Written instruction a: Reproduce the entries word for word, from the line containing "camino-europe.eu auf Facebook (258, 521)" through the last line of the entries, both ends included, and leave out the pictures.

It's hard enough to go through puberty amidst the quiet isolation of a normal teenager. It becomes infinitely harder when you are 18 years old, in the public eye, and that puberty is actually an expose on your competing gender traits. Caster Semenya, a South African World Champion runner, caught the world's eye a few weeks ago with her landslide victory in the 800-meter race. As rumors swirled around her impressive win and her decidedly masculine attributes, Semenya's post race testosterone levels and the media's attention lead to gender tests with startling discoveries.

Semenya's test results proved she had both male and female parts, disclosed to her and the entire world nearly simultaneously. The incredible trauma of this discovery has spurred an outpouring of international emotion, and the corresponding politically correct buzzword for hermaphrodites; intersex.

While many media outlets compete to chart the newest findings in her case and gravitate towards the public sensationalism of Semenya's personal "trauma", individuals across the world have begun to reach out in compassion; mostly. Announcements that Semenya is under suicide watch and a quote which compares her to "a raped person"  dominate twitter conversation, as well as providing links to a "Support Semenya" website where the public can voice sympathies.

On the antagonistic front, an anagram for Caster Semenya has been identified as "Yes, a Secret Man". This highly publicized, fairly non-sensical discovery is treated as a ground-breaking explanation for Semenya's physical characteristics. Twitterers have been working overtime, posting and reposting links to newspapers, blogs, and chatrooms that have spread this finding like wildfire. 

Some twitterers find posts like this humorous, and "twits" like  Hampstertoast caught my attention, with his childish, racist, and frankly un-witty tweet that refers to Semenya as a "he-she" that is "the one from Milli-Vanilli that hasn't killed himself yet." He's accompanied by S2phoebeS2, who references Shania Twain's song "Man, I feel like a Woman", and laughs at her own comical invention.

While the twitterverse has become a forum for open discussion, it is also where private or irresponsible jokes made in haste become history forever online. When someone mis-speaks or makes a joke in poor taste, there is often room for forgiveness and forgetting. Shared between two friends or a small group, those words can dissipate and jaded memories fade. By voicing such opinions on twitter, they exist to be read over and over again, pouring salt in a wound that rarely has time to heal. For some twitterers, it appears the wall between interior monologue and published thoughts has become so thin, potency of words is often overlooked.

Written instruction b: In the post about Caster Semenya, what anagram of her name is reported?

Given data:
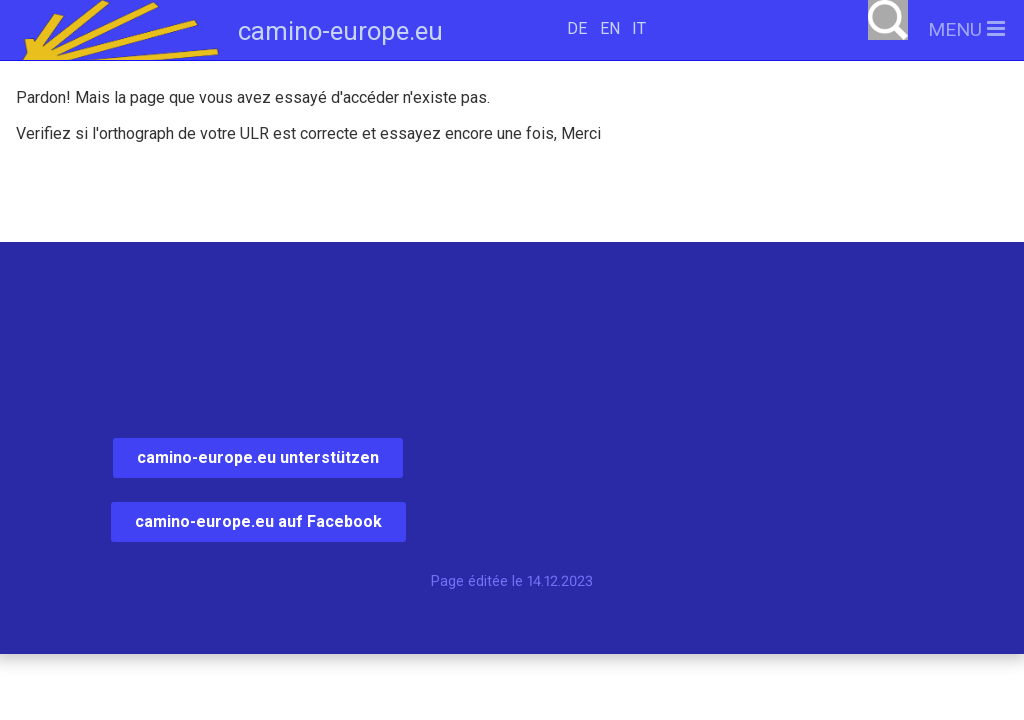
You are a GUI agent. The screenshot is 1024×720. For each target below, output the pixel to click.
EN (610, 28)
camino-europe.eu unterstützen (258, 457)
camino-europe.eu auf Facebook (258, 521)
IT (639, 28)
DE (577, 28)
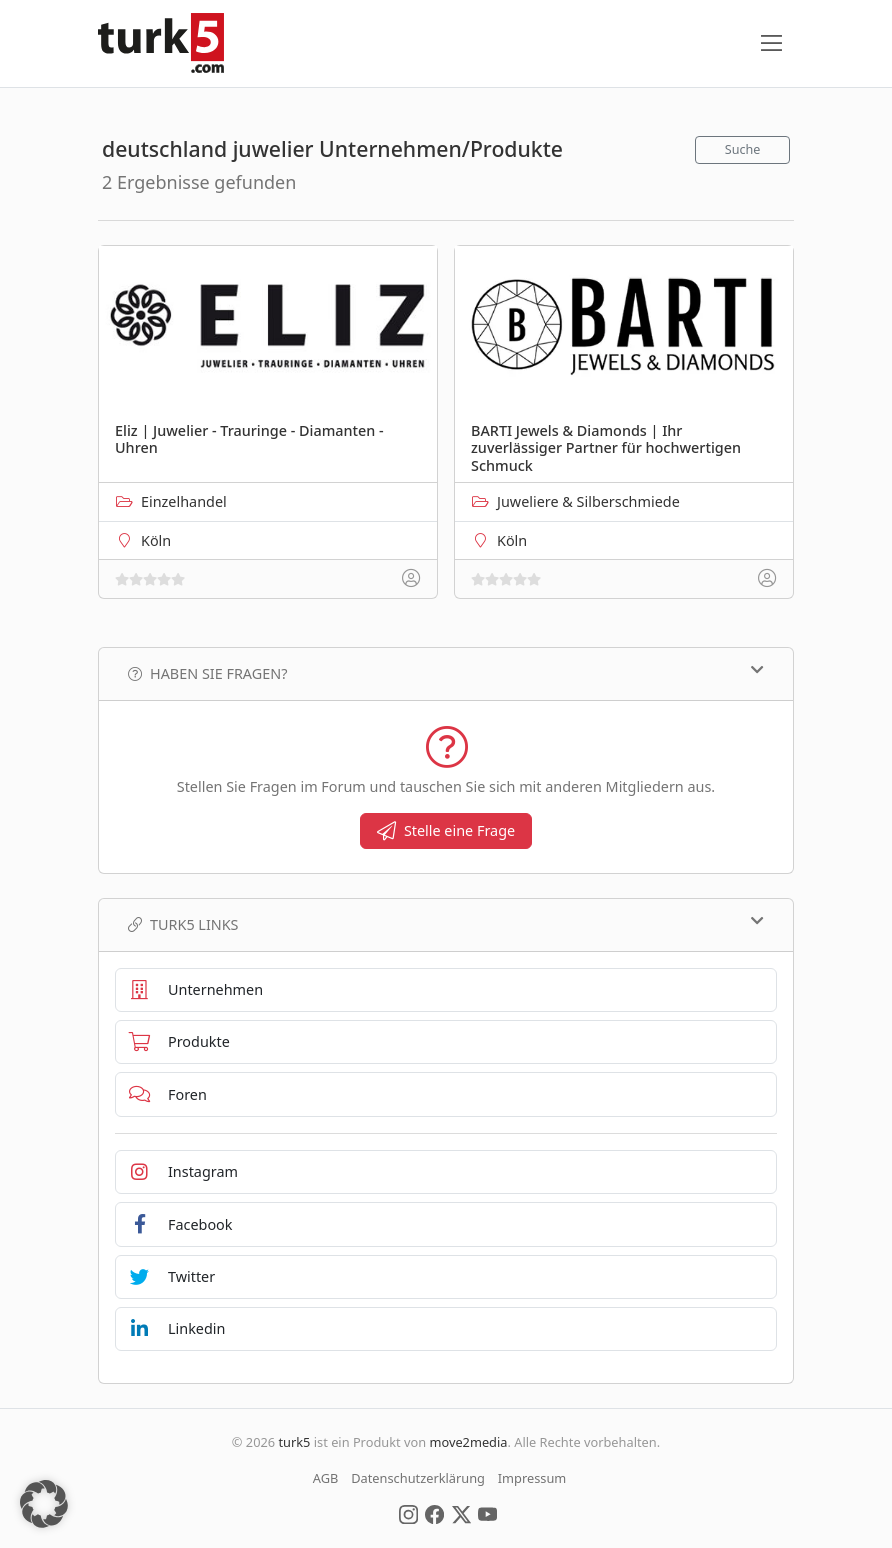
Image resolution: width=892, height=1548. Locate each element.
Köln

Written response a:
camino-europe.eu auf Facebook (258, 521)
IT (639, 28)
DE (577, 28)
Image resolution: width=892, height=1548. Locate each element.
Köln

Written response b: "Yes, a Secret Man"